INSTRUCTIONS FOR THE TASK
Please repeat exactly the lines below from the line with "Click the AI Health Index 1 gauge" to the line with "The image size is (458, 227).", including both, and leave out every picture.

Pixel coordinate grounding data
=======

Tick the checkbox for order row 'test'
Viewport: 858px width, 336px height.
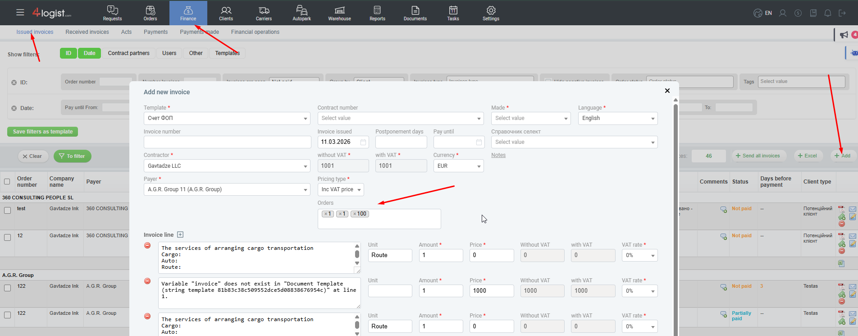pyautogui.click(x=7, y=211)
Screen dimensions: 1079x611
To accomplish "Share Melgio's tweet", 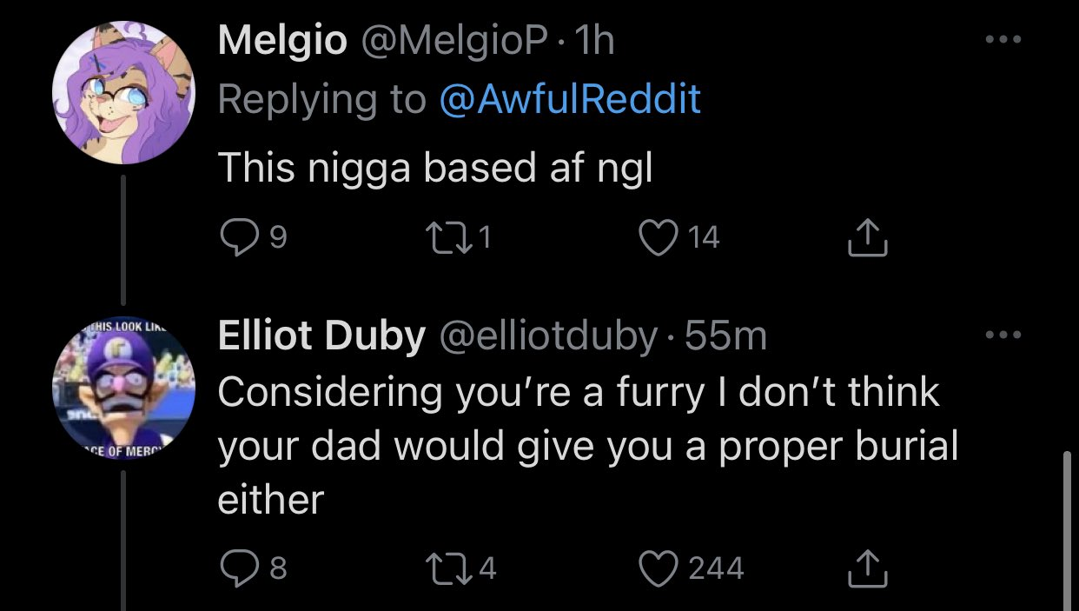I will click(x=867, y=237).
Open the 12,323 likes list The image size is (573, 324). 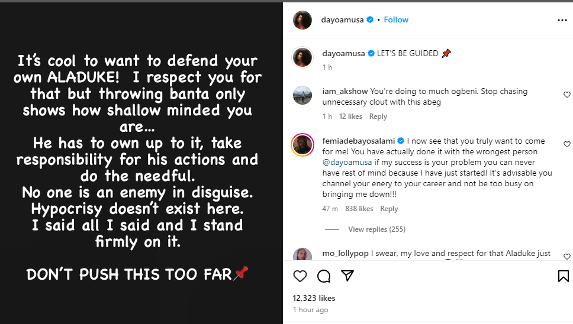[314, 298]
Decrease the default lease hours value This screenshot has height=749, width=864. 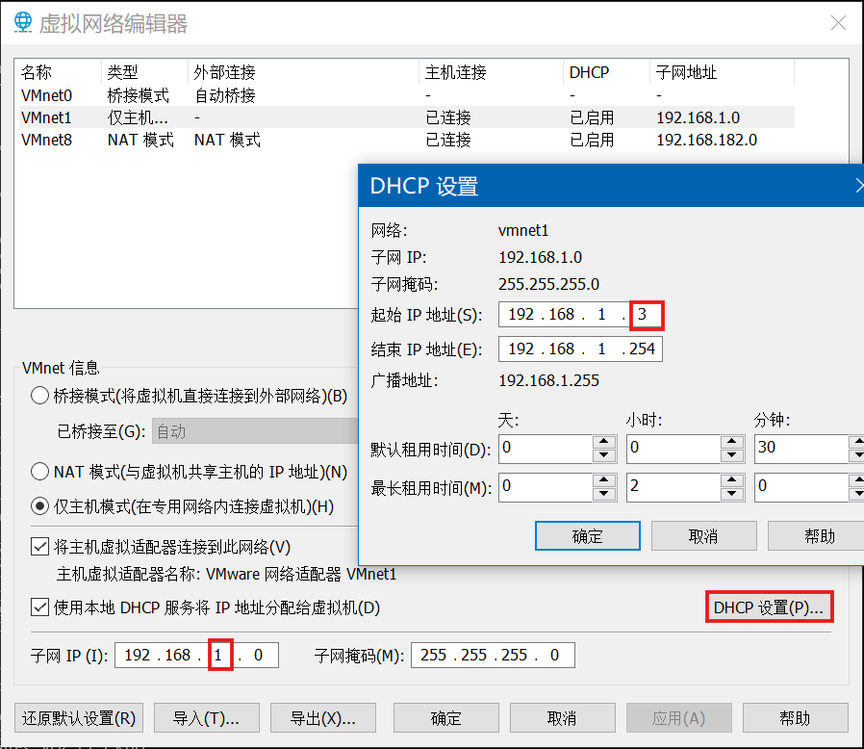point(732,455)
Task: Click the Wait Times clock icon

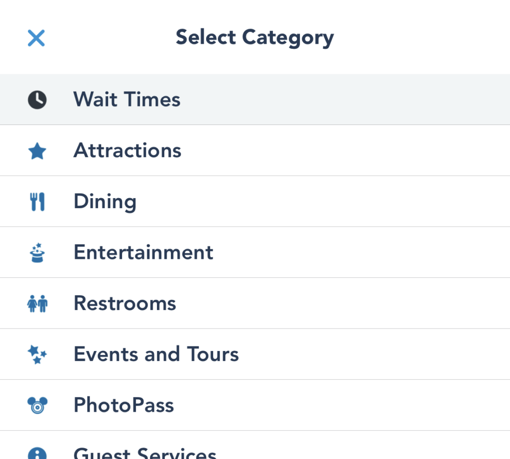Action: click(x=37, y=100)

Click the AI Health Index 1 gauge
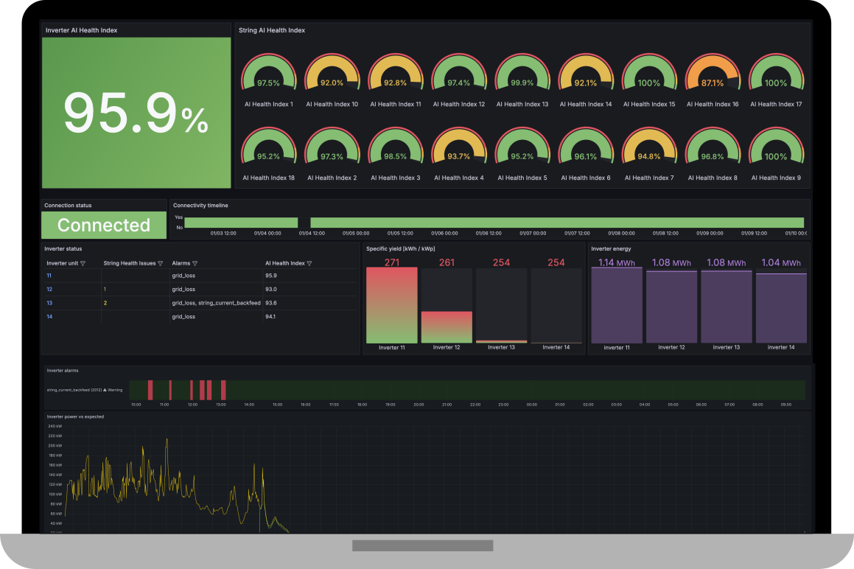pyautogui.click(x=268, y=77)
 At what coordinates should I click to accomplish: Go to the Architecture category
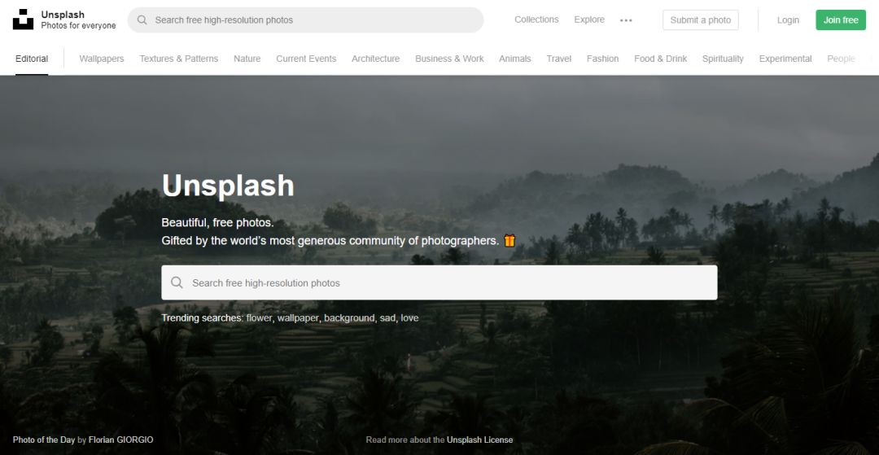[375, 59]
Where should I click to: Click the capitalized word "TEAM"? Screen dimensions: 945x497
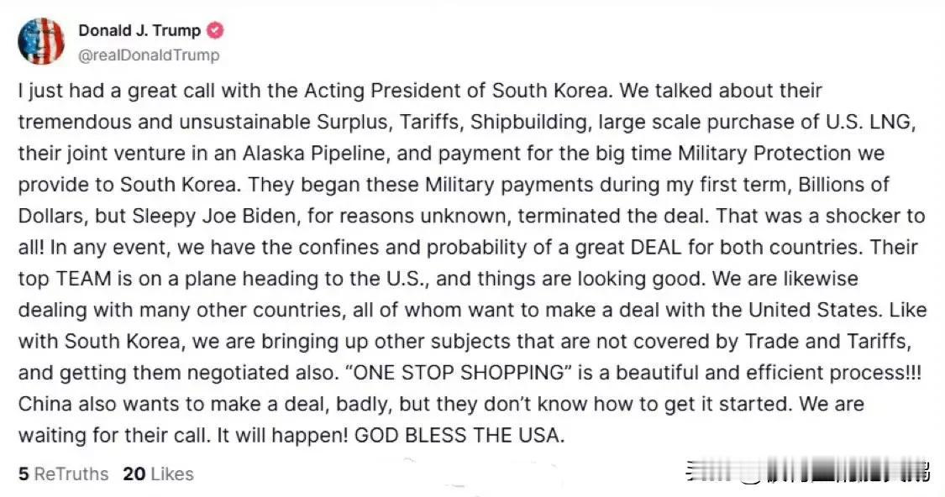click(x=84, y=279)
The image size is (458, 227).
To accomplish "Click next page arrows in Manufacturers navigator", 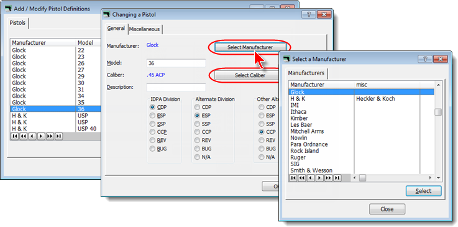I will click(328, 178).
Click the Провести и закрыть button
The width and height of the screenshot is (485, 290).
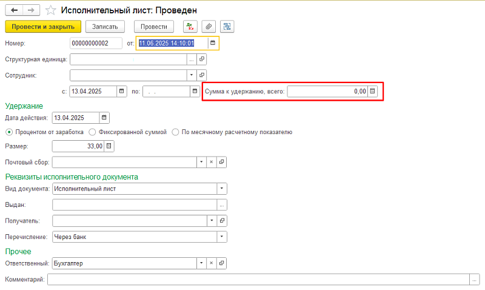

=======

WRITTEN RESPONSE
Click the AI Health Index 1 gauge
pyautogui.click(x=268, y=77)
 At what coordinates should I click to accomplish: Go to the Architecture category
[375, 59]
Where should I click to: Click the capitalized word "TEAM"? Screen dimensions: 945x497
click(x=84, y=279)
The image size is (458, 227).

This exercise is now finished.